MATERIAL SHOWN START

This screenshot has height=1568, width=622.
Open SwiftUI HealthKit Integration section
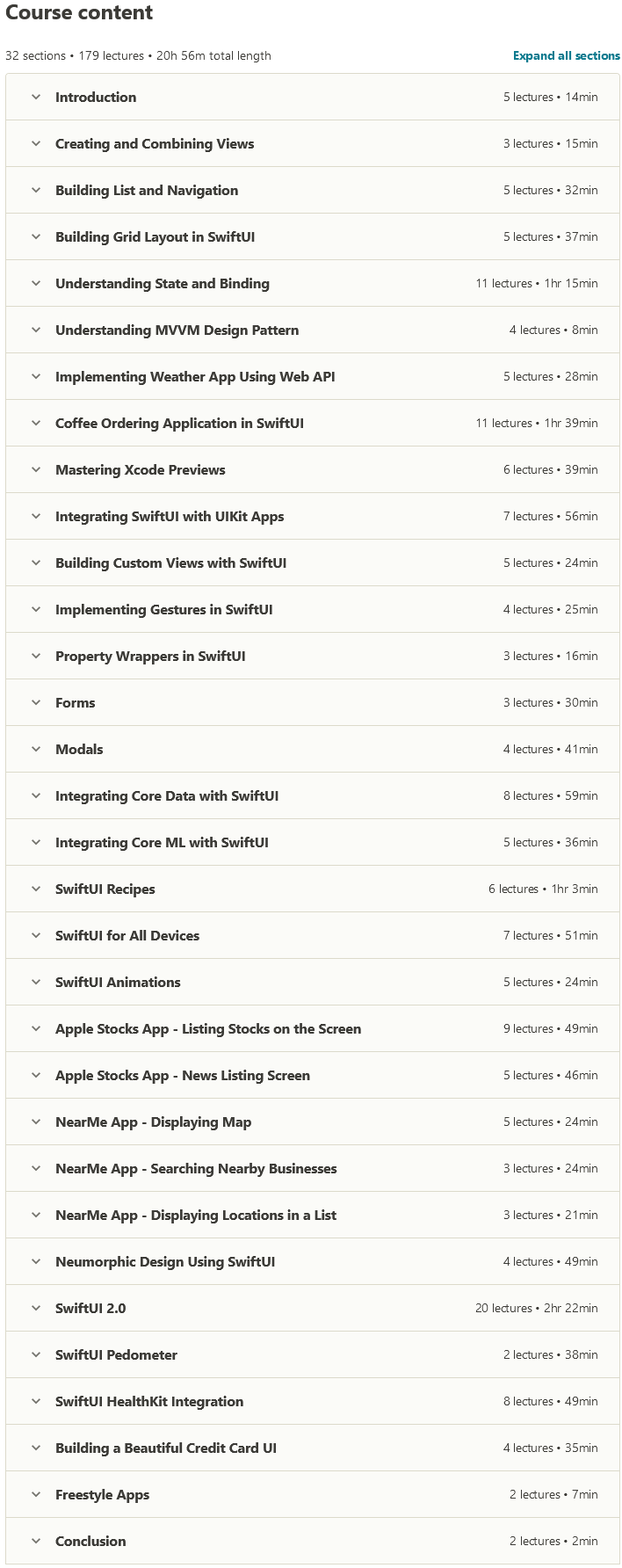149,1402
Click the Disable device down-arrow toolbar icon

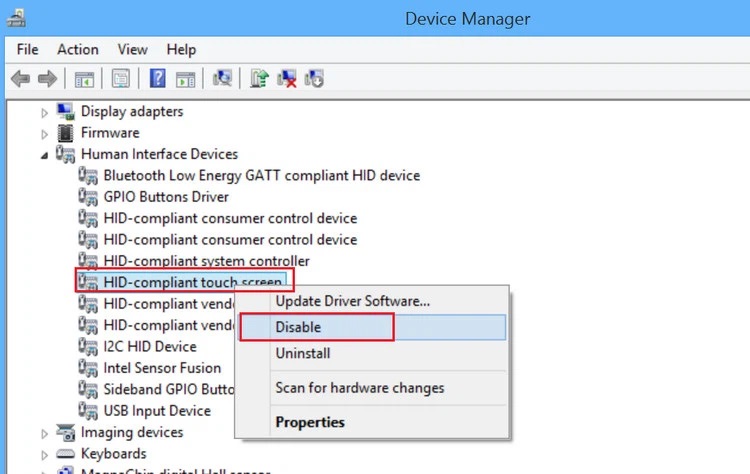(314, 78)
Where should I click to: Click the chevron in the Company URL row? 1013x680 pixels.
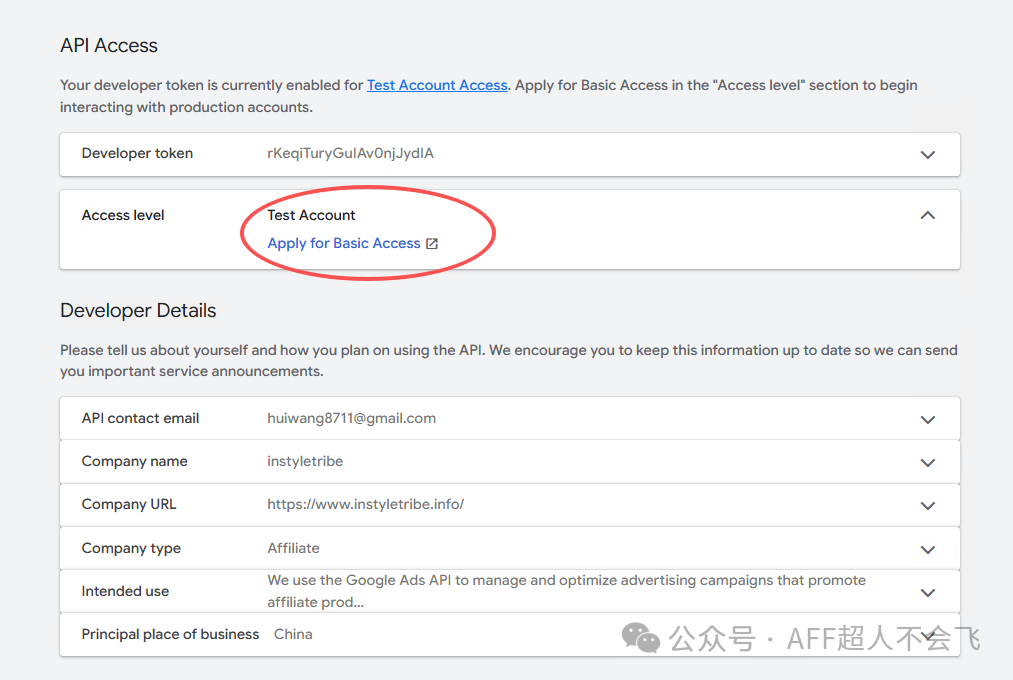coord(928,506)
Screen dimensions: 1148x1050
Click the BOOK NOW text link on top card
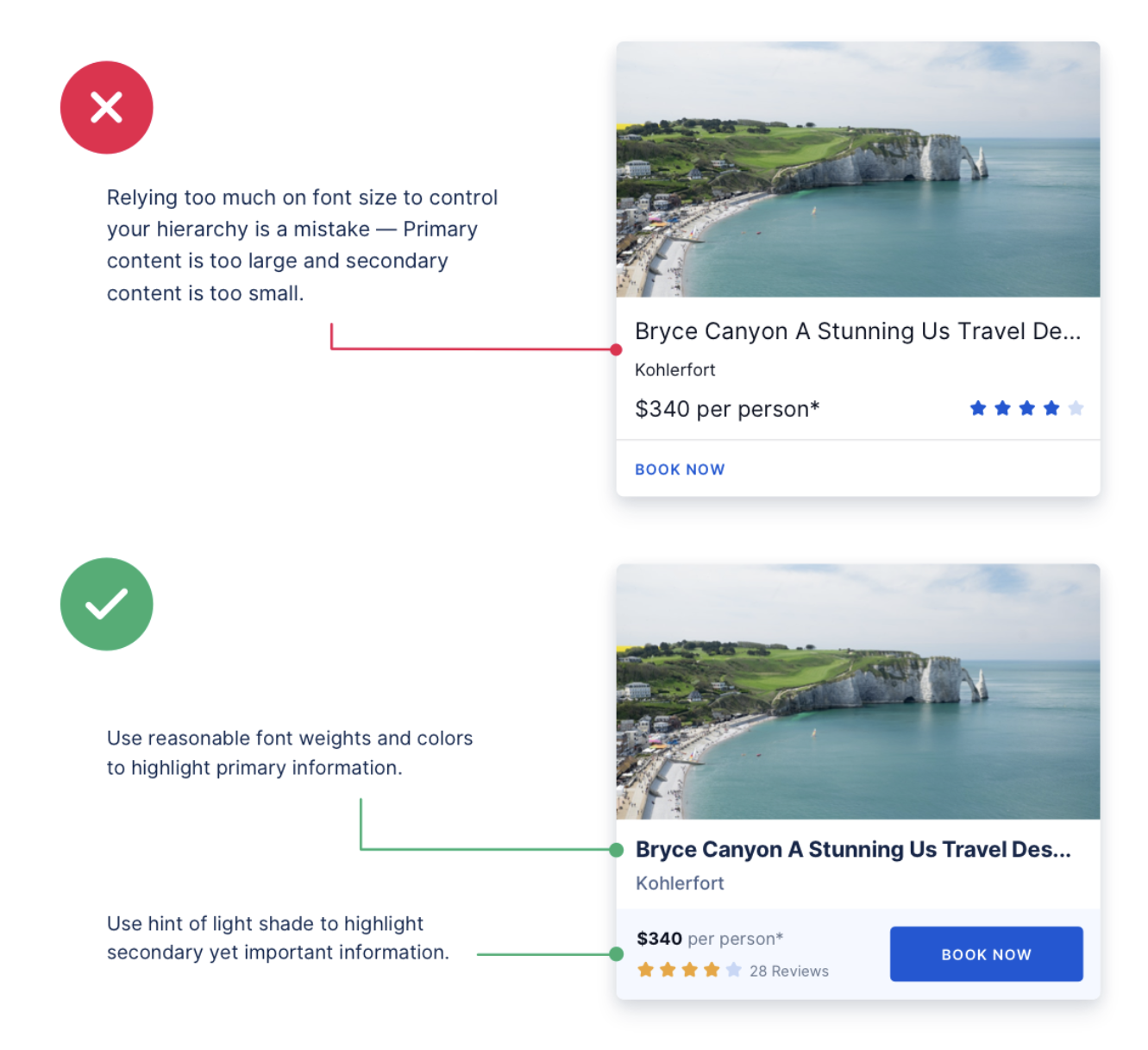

MATERIAL SHOWN END

◆ **EXERCISE**:
The task calls for every line of the data to be returned exactly, without pictures.

◆ **EXERCISE RESULT**:
This screenshot has height=1568, width=622.
Open SwiftUI HealthKit Integration section
149,1402
Click the Disable device down-arrow toolbar icon

(314, 78)
Where should I click to: Click the chevron in the Company URL row? 1013x680 pixels.
coord(928,506)
Screen dimensions: 1148x1050
Click the BOOK NOW text link on top card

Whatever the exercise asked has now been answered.